Monocytes in health and disease – Minireview

K R Karlmark 1,1,*, F Tacke 2,2, I R Dunay 3,3
PMCID: PMC3956957  PMID: 24672677

Abstract

Monocytes are important cell types of the innate immune system. Recent scientific evidence suggests that monocytes not only play a crucial role in our innate immune system by defending the host from intruding microbial pathogens but they also contribute to the pathogenesis and progression of diseases such as liver fibrosis, atherosclerosis, multiple sclerosis, and tumor metastasis. In addition, monocytes and monocyte-derived macrophages play a crucial beneficial role in the liver fibrosis regression, muscle regeneration, and the clearance of the β-amyloid plaques in Alzheimer’s disease. Here, we summarize the origin, plasticity, and pathogenic potential of monocytes and monocyte-derived macrophages, as well as their positive role in the regression of some common diseases. Elucidating the comprehensive immunological role of monocytes will provide therapeutic advantages in either controlling disease progression or favoring the regression of the disease state.

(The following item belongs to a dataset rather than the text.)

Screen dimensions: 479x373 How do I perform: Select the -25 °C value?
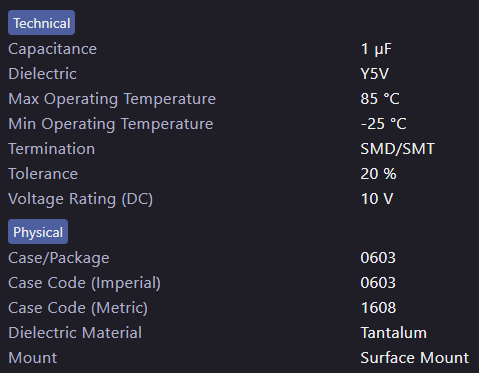pos(383,124)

Keywords: chemokine receptor, infection and injury, inflammation, liver fibrosis, monocytes, neurodegeneration, tumor metastasis

Monocyte facts

i) Monocytes consist of two principle subsets (Mouse: Gr-1hi (Ly6Chi) and Gr-1low (Ly6Clow); Human: CD14++CD16 and CD14+CD16+).

ii) Gr-1hi subsets employ CCR2 to emigrate from the bone marrow.

iii) Monocytes differentiate into macrophages and/or dendritic cells and thus modulate innate and adaptive immunity.

iv) Recent evidence suggests that monocytes play a crucial role in defending the host against infections, but may also promote diseases, such as liver fibrosis, atherosclerosis, multiple sclerosis, and tumor metastasis.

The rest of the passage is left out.